***** PROVIDED DATA
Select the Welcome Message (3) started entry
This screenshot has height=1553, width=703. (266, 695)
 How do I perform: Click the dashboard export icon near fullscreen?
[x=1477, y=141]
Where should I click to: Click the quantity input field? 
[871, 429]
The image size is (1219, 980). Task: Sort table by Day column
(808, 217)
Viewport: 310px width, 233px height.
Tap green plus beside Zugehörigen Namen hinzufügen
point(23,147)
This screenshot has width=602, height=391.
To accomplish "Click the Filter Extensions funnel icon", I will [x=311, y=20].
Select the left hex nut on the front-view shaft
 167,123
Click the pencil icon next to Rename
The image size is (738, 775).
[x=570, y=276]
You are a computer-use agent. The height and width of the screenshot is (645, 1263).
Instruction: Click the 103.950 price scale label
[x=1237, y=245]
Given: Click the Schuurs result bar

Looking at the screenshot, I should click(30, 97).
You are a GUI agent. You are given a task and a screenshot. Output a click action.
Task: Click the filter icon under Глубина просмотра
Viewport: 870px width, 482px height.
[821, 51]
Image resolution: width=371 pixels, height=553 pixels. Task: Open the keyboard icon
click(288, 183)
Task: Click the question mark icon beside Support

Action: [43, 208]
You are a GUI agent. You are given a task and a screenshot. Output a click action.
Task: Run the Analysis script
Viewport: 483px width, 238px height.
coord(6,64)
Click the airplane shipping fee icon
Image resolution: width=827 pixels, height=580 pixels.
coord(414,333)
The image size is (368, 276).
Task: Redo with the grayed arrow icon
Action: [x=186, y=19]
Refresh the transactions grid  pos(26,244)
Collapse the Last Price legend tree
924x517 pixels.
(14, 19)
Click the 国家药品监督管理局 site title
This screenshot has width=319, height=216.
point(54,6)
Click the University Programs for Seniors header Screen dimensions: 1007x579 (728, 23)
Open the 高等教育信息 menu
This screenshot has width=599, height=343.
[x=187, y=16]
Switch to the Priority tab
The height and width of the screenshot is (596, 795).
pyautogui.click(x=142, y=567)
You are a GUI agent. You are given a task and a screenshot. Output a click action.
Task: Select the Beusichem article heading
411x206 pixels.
**********
• WORK TO BE COMPLETED: Please reproduce all of the records exactly as they stand.

• ANSWER BELOW:
Select the Welcome Message (3) started entry
This screenshot has height=1553, width=703. (266, 695)
 How do I perform: Click the dashboard export icon near fullscreen?
[x=1477, y=141]
Where should I click to: Click the quantity input field? 
[871, 429]
The image size is (1219, 980). Task: Sort table by Day column
(808, 217)
Viewport: 310px width, 233px height.
Tap green plus beside Zugehörigen Namen hinzufügen
point(23,147)
This screenshot has width=602, height=391.
To accomplish "Click the Filter Extensions funnel icon", I will [x=311, y=20].
Select the left hex nut on the front-view shaft
 167,123
Click the pencil icon next to Rename
The image size is (738, 775).
[x=570, y=276]
You are a computer-use agent. The height and width of the screenshot is (645, 1263).
Instruction: Click the 103.950 price scale label
[x=1237, y=245]
Given: Click the Schuurs result bar

Looking at the screenshot, I should click(30, 97).
You are a GUI agent. You are given a task and a screenshot. Output a click action.
Task: Click the filter icon under Глубина просмотра
Viewport: 870px width, 482px height.
[821, 51]
Image resolution: width=371 pixels, height=553 pixels. Task: Open the keyboard icon
click(288, 183)
Task: Click the question mark icon beside Support

Action: [43, 208]
You are a GUI agent. You are given a task and a screenshot. Output a click action.
Task: Run the Analysis script
Viewport: 483px width, 238px height.
coord(6,64)
Click the airplane shipping fee icon
Image resolution: width=827 pixels, height=580 pixels.
coord(414,333)
The image size is (368, 276).
Task: Redo with the grayed arrow icon
Action: [x=186, y=19]
Refresh the transactions grid  pos(26,244)
Collapse the Last Price legend tree
924x517 pixels.
(14, 19)
Click the 国家药品监督管理局 site title
This screenshot has width=319, height=216.
point(54,6)
Click the University Programs for Seniors header Screen dimensions: 1007x579 (728, 23)
Open the 高等教育信息 menu
This screenshot has width=599, height=343.
[x=187, y=16]
Switch to the Priority tab
The height and width of the screenshot is (596, 795).
pyautogui.click(x=142, y=567)
You are a GUI agent. You are given a task and a screenshot. Output a click action.
Task: Select the Beusichem article heading
411x206 pixels.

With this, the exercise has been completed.